Your answer must hold only the lines below from the line containing "The height and width of the screenshot is (366, 670)." through the line containing "Click the ₹239", each reproduced exactly.

## Records provided
■ ■ ■ ■ ■
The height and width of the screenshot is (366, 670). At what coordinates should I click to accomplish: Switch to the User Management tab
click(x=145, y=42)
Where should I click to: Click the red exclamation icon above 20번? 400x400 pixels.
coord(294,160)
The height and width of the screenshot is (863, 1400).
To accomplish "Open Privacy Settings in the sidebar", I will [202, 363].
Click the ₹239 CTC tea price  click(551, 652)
■ ■ ■ ■ ■
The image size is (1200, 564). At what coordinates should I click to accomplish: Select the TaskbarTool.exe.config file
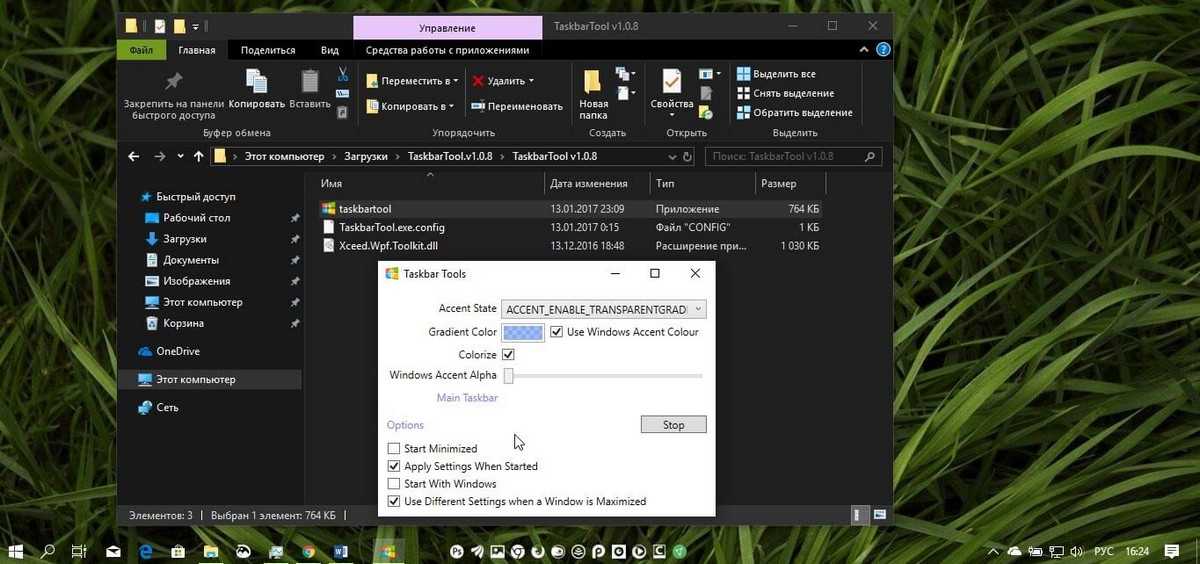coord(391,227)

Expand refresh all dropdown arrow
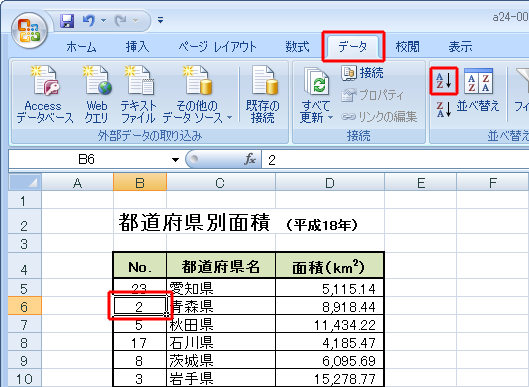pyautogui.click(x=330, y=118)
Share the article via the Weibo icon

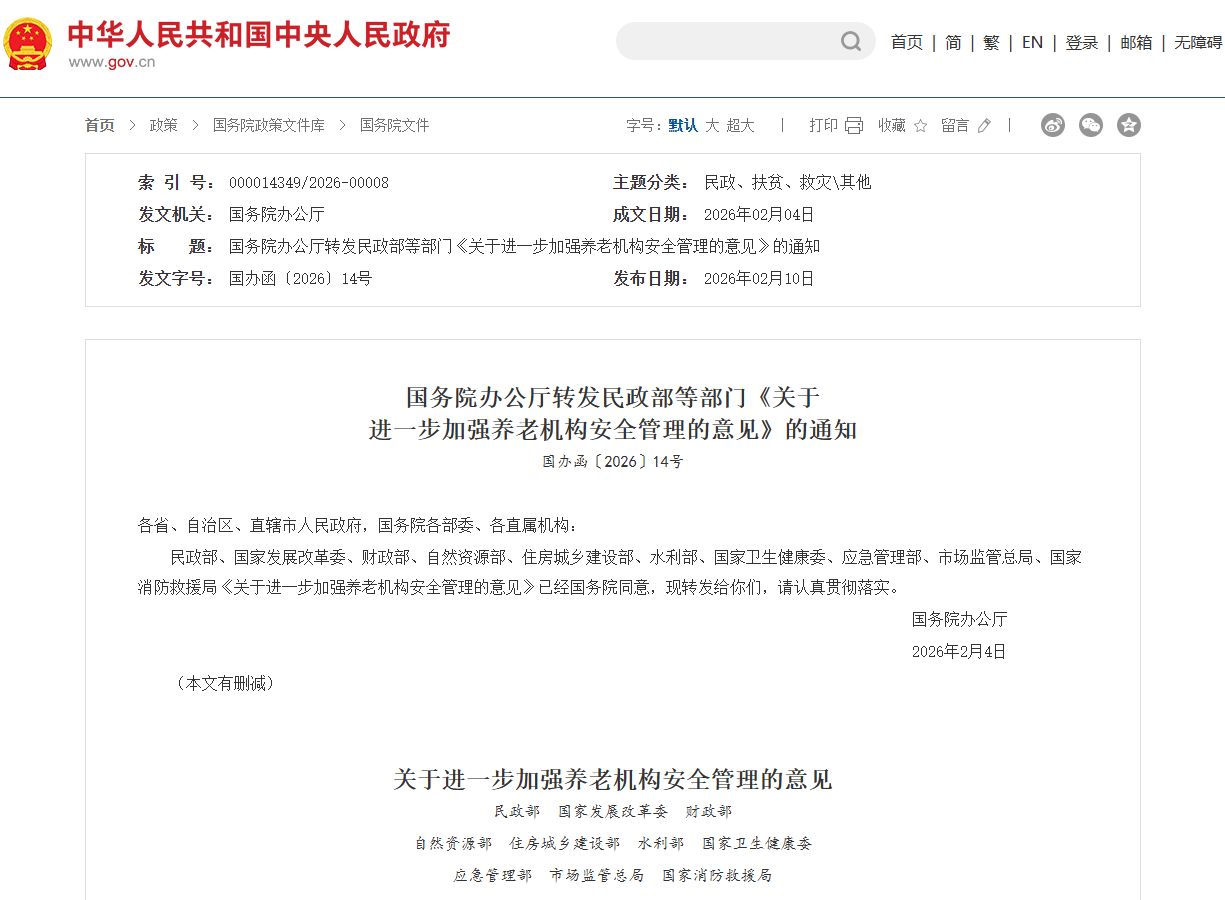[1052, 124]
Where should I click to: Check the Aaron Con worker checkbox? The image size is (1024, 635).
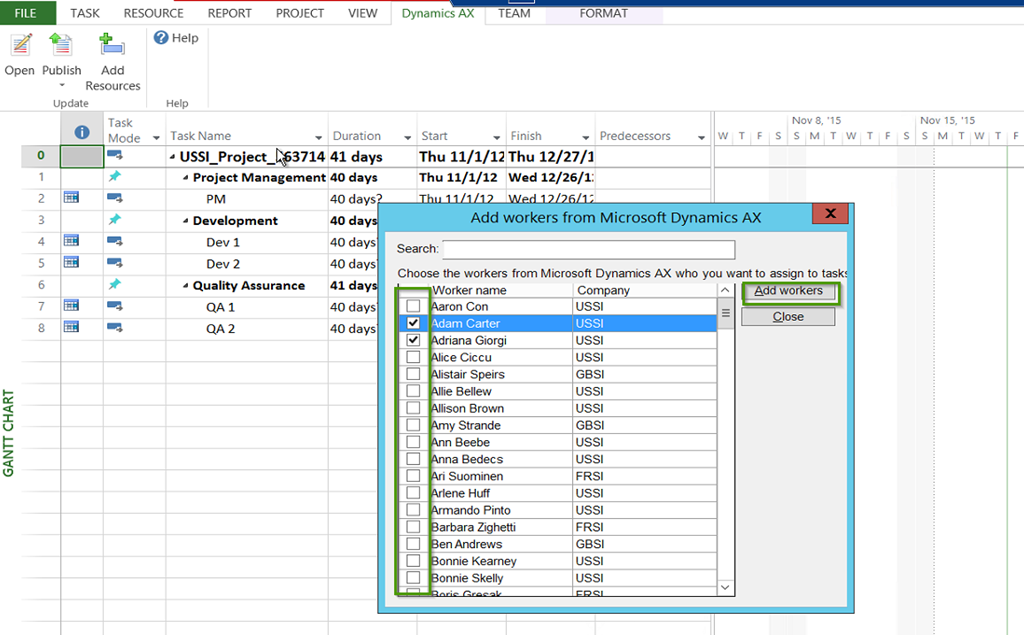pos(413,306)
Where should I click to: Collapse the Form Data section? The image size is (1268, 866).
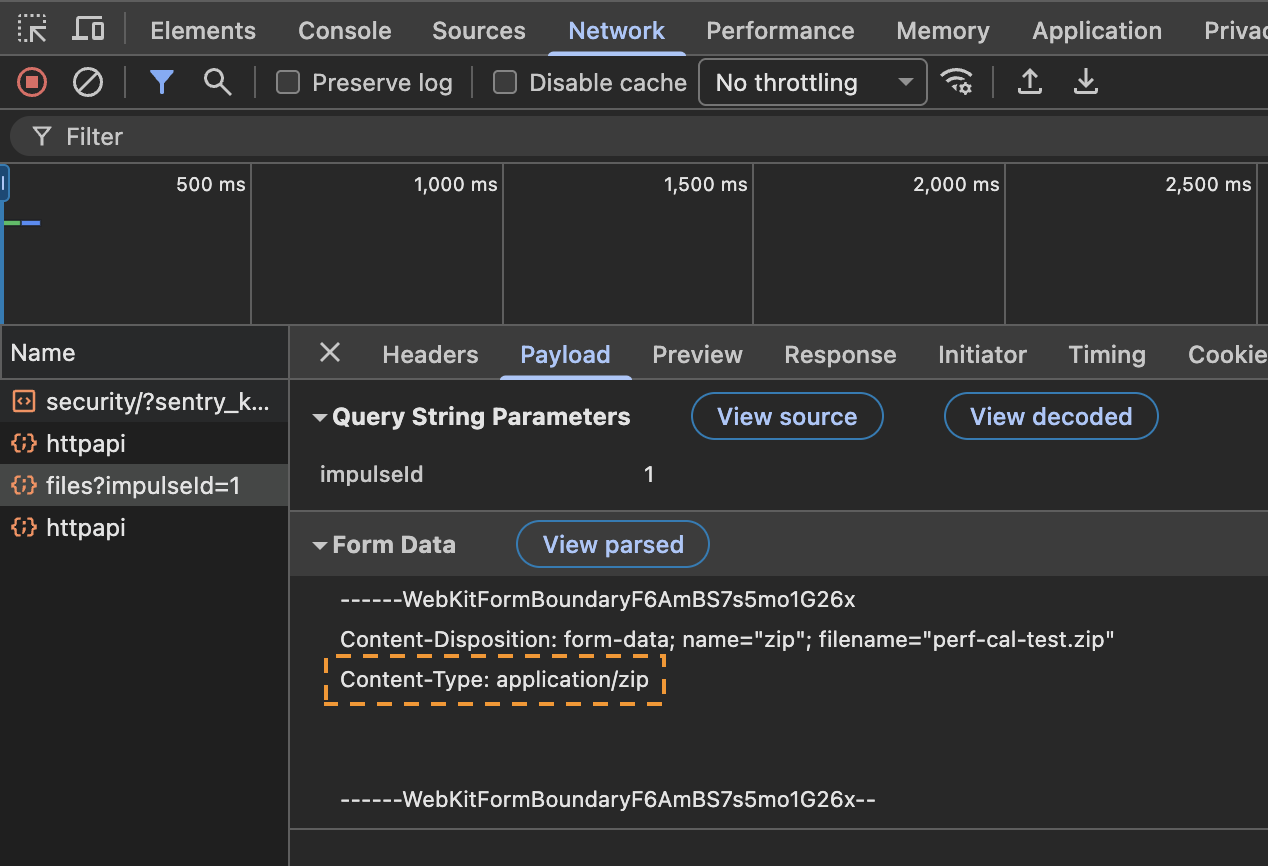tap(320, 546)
■ ■ ■ ■ ■
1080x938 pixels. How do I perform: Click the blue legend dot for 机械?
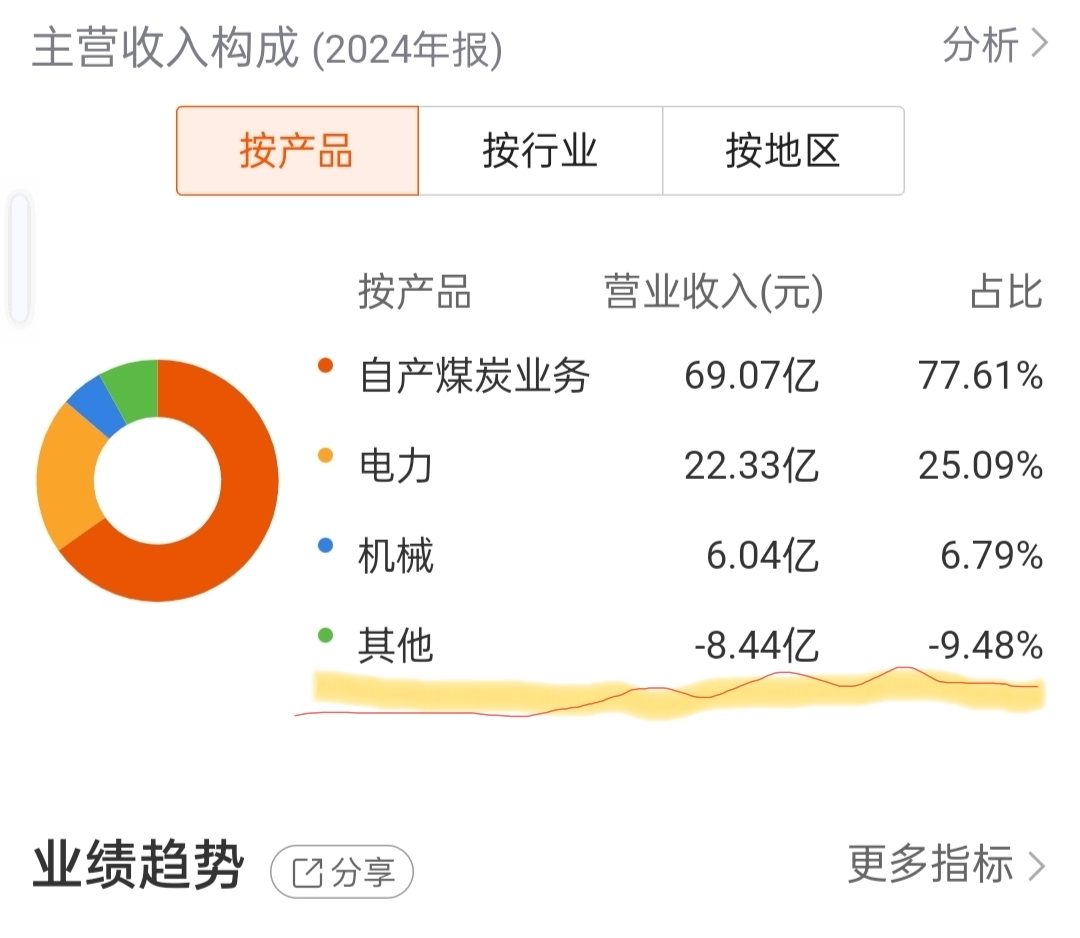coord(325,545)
■ ■ ■ ■ ■
## Result of this exercise
The height and width of the screenshot is (366, 670). At what coordinates should I click to accomplish: Switch to the User Management tab
click(x=145, y=42)
Where should I click to: Click the red exclamation icon above 20번? 400x400 pixels.
coord(294,160)
The height and width of the screenshot is (863, 1400).
To accomplish "Open Privacy Settings in the sidebar", I will [202, 363].
Click the ₹239 CTC tea price  click(551, 652)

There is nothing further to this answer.